Biometric Access Control System Installed at Chicago Office

Biometric Access Control System Installed at Chicago Office
Los Alamos Technical Associates (LATA) has installed access control system from FST21 in its downtown Chicago office. The LATA entrance allows access by recognizing employees by the way they look, talk and walk as well as being aware if they are in distress and can even carry a conversation with them and their visitors.

The system modernizes the way people enter buildings, offices and secure areas. No key, no card and no code are required because the face and voice of authorized personnel works as a key. Using biometrics with a combination of face, voice, license plate and pattern of behavior recognition, the access control system provides automated convenient identity management access while maintaining the high level of security.

LATA, a diversified engineering, environmental and technical services company serving worldwide clients, has repeatedly set standards for excellence and has demonstrated capabilities for solving the scientific and engineering problems.

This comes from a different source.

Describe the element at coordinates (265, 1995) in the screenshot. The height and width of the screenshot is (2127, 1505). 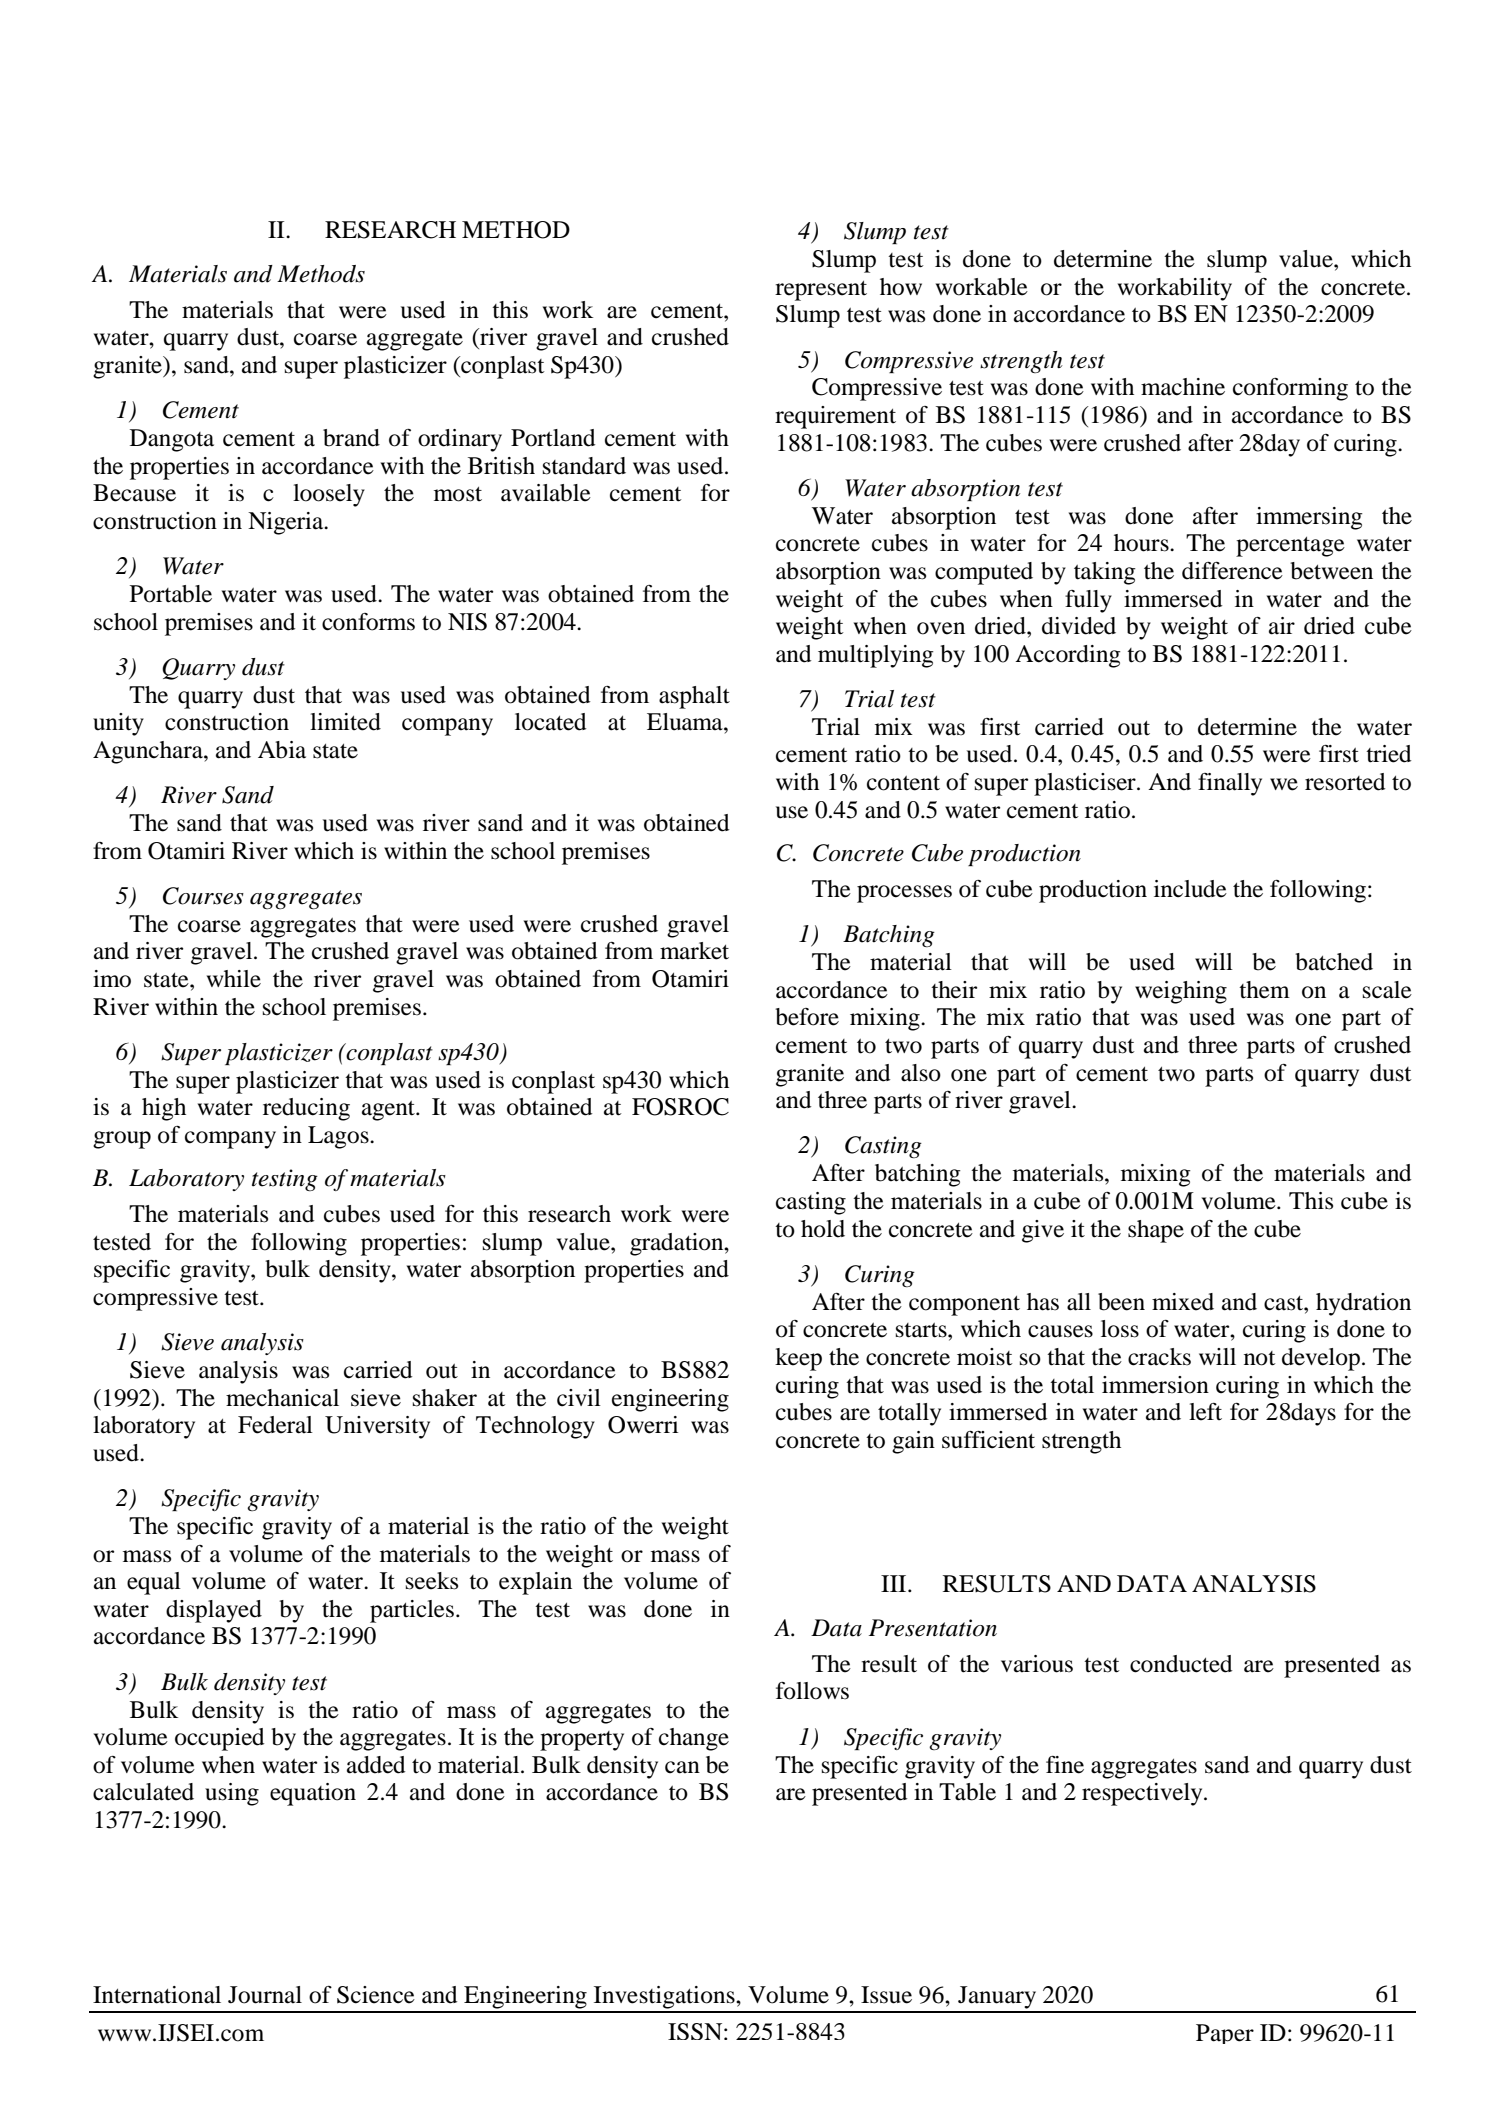
I see `Journal` at that location.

LATA's Chicago team focuses on information technology and systems integration with expertise in biometrics, security, GPS/GIS and applications to increase business efficiencies. The Chicago office works with local clients including the City of Chicago, O'Hare international airport, Cook County, Chicago Transit Authority, Metra heavy rail commuter system, the Chicago Housing Authority and others. The Chicago team also works with multiple public transportation and other agencies across the nation and is working on other security, access control and biometric time and attendance projects in the region.

“This is the system based on fusion technology that integrates facial recognition, voice recognition and behavioral recognition into a cohesive identification system.” said Pat Anderson, Department Manager and Manager of LATA's Chicago Office.

Before the access control system was installed, LATA was using a hand reader with a keypad, which Anderson admits was invasive and a little time consuming for employees. Employees don't even break a stride in walking toward the door and entering. The camera sees them, welcomes them and opens the door.